The game featured a wide array of military units specialized for each faction with varying costs and combat strengths. They also incurred variable support costs matched against a player's support limit. Each base increased the support limit, and higher-tier bases provided larger support. A faction could not train more units than its support limit allowed.


Players could choose from one of three basic faction profiles: the Global Defense Initiative, Brotherhood of Nod, or one of three 'neutral' subfactions. Each faction used a different set of units with unique strengths and weaknesses. Some military units required a certain base level to construct, others needed special projects that would have been elaborated later in the game. The neutral factions could have joined GDI or Nod as the game progressed while keeping their unique units.


Battles could be conducted anywhere and as often as a player had the military capability. All battle orders were made public on a turn's second phase to allow for planning. In addition to the real units, factions could 'purchase' support powers to gain a tactical advantage in combat.

Battles were conducted in rounds, with support powers and Tiberium effects applied first, followed by a round-robin style series of battles between all participants in descending order of faction strength.


GDI and Nod were permanently at war from the start of the game; unofficial truces could be individually negotiated, but either faction could attack each other without penalty. Similarly, neutral players could be attacked by fellow neutrals or Nod at any time, but not GDI. Factions within one of the two alliances could betray or defect, but this would naturally provoke one's former friends.

Victory and defeatEdit

Tiberian Sky promised special victory conditions for the two main alliances, although the game did not progress far enough to reveal them.

Universal defeat would be triggered by Tiberium engulfing the entire planet.


Tiberian Sky began in 2011, sixteen years after the emergence of Tiberium. GDI has ascended to a shaky world government and recognizes the danger of Tiberium, seeking to curtail its expansion. Nod is splintered after the alleged death of Kane, but is nonetheless a credible threat.

The game appeared to bridge the original Command & Conquer and Tiberian Sun, which was set in 2030. Each turn represented the passing of a year, and the gameplay would likely have evolved in line with the C&C storyline.

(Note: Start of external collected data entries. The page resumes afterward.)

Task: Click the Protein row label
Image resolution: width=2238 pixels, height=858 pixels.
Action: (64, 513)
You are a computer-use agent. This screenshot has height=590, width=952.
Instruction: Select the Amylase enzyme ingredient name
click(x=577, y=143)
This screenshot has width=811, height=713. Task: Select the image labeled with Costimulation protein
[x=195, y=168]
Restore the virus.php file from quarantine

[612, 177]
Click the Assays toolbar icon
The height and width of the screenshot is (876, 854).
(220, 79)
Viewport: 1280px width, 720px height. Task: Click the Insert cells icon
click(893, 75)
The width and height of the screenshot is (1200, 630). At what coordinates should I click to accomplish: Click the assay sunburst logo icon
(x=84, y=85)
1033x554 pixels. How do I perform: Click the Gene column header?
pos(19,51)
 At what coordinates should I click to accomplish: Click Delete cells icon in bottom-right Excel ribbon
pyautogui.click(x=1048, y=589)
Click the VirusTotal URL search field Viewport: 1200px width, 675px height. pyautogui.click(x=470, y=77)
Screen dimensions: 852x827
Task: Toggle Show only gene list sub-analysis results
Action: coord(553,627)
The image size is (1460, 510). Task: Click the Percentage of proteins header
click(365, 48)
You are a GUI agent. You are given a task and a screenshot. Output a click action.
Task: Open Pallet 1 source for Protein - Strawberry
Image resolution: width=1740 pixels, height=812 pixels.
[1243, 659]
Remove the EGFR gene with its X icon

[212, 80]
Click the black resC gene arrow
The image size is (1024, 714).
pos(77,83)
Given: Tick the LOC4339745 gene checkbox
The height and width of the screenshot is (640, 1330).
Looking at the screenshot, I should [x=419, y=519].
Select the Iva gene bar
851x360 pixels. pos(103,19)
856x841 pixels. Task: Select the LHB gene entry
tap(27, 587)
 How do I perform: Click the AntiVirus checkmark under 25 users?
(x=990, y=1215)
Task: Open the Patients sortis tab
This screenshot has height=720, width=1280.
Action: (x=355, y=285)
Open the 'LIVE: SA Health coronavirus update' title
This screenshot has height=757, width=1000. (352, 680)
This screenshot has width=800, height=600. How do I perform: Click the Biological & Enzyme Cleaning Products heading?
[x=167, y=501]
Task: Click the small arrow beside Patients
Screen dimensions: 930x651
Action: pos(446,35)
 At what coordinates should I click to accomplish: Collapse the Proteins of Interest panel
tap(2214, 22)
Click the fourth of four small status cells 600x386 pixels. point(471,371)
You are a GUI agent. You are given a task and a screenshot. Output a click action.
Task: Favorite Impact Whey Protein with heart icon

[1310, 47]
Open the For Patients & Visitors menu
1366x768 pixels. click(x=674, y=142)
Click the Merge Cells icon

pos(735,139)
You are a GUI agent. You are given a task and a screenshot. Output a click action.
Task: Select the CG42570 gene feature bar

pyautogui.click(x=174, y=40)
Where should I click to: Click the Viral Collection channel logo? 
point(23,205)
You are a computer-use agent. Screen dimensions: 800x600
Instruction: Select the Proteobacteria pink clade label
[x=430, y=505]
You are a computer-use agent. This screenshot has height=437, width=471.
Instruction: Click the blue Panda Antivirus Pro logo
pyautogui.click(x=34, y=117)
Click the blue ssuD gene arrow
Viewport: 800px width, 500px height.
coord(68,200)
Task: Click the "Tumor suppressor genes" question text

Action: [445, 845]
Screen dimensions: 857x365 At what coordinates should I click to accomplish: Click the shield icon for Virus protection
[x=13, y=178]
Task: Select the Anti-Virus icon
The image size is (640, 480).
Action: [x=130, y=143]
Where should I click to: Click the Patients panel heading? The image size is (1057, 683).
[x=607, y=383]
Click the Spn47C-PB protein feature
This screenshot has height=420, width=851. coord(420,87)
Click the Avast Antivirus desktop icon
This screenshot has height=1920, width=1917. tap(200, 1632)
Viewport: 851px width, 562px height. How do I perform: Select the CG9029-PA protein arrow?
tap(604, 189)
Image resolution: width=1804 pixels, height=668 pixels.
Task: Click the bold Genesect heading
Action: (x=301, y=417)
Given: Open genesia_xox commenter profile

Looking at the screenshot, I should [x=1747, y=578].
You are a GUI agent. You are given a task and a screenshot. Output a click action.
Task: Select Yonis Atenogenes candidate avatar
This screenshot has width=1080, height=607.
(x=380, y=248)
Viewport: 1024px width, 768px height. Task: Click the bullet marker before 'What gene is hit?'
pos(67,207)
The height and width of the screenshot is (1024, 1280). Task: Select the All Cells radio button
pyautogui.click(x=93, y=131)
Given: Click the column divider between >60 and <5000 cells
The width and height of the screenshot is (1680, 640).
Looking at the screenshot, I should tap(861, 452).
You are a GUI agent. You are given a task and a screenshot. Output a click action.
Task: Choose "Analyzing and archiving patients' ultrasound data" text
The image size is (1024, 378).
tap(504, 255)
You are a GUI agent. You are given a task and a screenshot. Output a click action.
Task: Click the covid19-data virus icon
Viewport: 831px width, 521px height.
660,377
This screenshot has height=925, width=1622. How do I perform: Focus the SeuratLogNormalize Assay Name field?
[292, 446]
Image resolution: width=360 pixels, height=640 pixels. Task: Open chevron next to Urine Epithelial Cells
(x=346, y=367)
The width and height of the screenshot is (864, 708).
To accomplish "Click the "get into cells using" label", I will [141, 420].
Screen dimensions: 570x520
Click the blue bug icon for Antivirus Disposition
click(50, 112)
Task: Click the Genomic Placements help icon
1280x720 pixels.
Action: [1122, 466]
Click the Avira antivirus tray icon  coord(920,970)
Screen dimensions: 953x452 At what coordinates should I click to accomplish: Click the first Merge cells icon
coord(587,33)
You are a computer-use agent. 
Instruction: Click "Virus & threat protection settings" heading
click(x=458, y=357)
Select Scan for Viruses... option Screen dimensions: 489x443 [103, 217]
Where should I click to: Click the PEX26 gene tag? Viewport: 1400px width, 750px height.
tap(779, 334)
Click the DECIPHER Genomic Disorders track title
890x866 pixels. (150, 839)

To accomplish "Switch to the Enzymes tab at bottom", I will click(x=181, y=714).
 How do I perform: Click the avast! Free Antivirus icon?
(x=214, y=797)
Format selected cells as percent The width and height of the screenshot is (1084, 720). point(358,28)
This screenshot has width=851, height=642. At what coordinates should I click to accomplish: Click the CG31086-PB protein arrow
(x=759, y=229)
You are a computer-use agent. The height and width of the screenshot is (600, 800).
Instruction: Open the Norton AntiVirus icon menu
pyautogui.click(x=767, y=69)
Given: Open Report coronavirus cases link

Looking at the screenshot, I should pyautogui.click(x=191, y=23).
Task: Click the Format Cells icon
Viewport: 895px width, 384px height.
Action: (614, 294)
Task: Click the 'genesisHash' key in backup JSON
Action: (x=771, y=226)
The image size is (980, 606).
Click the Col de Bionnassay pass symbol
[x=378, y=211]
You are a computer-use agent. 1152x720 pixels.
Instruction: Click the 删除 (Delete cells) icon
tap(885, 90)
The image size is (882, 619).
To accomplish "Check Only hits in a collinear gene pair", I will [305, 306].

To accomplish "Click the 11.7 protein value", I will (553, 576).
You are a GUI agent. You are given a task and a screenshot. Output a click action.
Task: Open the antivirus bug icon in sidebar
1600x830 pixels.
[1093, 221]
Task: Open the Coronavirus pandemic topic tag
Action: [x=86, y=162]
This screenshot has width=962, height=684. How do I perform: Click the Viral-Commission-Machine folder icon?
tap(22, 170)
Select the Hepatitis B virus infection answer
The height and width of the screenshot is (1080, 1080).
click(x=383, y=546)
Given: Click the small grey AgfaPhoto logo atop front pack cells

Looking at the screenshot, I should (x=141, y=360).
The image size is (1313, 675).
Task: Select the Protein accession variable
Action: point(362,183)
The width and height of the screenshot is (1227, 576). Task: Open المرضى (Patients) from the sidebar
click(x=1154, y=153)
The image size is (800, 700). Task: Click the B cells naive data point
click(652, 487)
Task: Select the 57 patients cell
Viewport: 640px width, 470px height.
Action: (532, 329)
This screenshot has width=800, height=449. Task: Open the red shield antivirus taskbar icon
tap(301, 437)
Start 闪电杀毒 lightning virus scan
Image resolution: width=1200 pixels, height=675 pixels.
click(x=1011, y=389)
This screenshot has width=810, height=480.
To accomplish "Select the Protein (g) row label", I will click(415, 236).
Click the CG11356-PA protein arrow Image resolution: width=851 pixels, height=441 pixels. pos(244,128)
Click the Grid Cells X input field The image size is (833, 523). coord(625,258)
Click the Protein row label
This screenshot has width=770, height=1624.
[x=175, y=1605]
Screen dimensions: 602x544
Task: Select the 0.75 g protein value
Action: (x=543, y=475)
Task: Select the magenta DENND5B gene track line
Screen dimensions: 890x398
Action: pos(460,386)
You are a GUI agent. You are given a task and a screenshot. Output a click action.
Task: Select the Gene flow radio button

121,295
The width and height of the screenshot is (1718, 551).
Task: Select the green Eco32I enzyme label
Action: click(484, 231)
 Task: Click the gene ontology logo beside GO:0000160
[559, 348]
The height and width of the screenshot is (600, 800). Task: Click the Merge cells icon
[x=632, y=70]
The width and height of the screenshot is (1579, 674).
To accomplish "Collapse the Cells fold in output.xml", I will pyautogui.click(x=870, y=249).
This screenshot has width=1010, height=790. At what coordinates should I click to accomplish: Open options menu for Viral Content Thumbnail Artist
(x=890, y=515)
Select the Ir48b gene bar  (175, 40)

On September 19, before the game's first complete turn, taillesskangaru announced a temporary break as he sought to iron out some of the game's nuances. This was followed by the official termination of the game on the 27th due to time constraints, potentially unreliable Internet access, and dissatisfaction with the combat system.

Despite its early death, the game served as inspiration for Sonereal, who launched Tiberian Dawn in July of the following year.